=== WHAT TO WORK ON ===
Using the data below, show every line where the word "list" occurs.

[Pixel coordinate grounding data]
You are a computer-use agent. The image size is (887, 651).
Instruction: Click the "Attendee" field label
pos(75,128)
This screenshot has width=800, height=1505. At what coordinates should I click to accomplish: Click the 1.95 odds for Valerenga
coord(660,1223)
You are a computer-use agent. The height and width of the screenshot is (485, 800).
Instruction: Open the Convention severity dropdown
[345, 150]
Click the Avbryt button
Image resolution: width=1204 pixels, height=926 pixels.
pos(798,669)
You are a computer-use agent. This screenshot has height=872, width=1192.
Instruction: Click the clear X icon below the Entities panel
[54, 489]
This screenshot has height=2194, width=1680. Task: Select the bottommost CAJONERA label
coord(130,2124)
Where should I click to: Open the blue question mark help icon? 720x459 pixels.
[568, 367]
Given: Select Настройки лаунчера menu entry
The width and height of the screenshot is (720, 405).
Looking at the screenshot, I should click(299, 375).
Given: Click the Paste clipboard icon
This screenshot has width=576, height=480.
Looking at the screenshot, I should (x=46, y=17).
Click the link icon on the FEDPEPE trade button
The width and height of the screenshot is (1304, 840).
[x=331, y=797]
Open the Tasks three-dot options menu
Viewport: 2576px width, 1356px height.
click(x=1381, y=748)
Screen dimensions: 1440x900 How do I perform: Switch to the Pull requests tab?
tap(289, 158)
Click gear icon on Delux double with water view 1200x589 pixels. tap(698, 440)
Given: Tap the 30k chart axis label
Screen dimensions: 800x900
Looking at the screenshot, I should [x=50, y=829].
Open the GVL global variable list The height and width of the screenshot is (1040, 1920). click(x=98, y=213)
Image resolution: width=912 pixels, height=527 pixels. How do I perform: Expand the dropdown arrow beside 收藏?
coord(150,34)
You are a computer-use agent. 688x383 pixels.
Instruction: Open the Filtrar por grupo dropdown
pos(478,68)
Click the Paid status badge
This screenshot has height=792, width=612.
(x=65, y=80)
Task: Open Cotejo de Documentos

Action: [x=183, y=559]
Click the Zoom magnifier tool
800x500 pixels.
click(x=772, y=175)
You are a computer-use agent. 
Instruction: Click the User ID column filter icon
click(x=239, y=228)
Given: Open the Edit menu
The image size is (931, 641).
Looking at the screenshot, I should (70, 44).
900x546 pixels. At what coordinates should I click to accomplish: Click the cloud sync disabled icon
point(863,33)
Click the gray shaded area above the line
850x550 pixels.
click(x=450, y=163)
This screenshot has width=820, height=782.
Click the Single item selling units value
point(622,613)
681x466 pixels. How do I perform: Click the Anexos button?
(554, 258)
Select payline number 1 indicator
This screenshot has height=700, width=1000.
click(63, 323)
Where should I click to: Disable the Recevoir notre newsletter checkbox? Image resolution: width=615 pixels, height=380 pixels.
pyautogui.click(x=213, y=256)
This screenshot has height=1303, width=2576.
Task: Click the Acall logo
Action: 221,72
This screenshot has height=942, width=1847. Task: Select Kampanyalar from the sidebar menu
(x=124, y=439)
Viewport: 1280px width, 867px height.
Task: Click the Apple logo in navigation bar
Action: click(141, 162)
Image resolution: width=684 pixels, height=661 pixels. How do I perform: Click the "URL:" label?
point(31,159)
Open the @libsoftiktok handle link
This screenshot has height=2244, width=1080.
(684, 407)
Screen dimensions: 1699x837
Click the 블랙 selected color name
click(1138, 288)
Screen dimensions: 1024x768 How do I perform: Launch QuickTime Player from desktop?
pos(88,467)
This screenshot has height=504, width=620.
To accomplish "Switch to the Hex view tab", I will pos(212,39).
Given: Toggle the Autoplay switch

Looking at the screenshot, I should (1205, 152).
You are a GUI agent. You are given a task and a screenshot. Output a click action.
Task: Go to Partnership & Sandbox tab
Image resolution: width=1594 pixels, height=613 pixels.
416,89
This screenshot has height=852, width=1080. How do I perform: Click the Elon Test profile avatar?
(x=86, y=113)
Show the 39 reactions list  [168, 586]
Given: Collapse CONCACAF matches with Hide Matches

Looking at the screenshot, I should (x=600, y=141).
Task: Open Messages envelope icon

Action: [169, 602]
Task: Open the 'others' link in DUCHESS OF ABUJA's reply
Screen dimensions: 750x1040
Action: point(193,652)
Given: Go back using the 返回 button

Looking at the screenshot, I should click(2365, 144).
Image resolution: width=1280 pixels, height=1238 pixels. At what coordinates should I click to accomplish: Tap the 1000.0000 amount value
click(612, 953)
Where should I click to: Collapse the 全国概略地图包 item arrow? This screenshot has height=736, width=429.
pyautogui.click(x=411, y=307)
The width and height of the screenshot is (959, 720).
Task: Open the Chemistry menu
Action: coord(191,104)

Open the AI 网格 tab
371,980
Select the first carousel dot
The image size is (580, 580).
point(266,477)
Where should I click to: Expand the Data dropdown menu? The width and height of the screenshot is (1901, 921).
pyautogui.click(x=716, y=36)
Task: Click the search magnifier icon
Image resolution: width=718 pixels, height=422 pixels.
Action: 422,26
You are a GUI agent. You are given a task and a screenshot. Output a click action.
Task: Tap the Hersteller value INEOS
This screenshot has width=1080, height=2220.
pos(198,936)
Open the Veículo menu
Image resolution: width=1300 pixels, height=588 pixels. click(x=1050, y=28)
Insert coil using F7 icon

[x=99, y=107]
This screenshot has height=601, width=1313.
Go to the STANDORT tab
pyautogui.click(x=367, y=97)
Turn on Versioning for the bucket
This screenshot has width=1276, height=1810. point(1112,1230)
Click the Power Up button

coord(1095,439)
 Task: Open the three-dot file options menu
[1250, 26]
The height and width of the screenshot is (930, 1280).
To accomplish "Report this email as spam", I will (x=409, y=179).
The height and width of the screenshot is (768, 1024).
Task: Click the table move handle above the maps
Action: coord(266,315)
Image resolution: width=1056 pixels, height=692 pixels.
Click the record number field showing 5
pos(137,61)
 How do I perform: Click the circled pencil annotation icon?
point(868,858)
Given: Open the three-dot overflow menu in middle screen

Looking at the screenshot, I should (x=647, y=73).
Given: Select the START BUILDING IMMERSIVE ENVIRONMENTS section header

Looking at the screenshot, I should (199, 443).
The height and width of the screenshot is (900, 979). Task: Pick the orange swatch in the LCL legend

=== EXERCISE SOLUTION ===
Open the GVL global variable list The height and width of the screenshot is (1040, 1920). click(x=98, y=213)
Show the 39 reactions list  [168, 586]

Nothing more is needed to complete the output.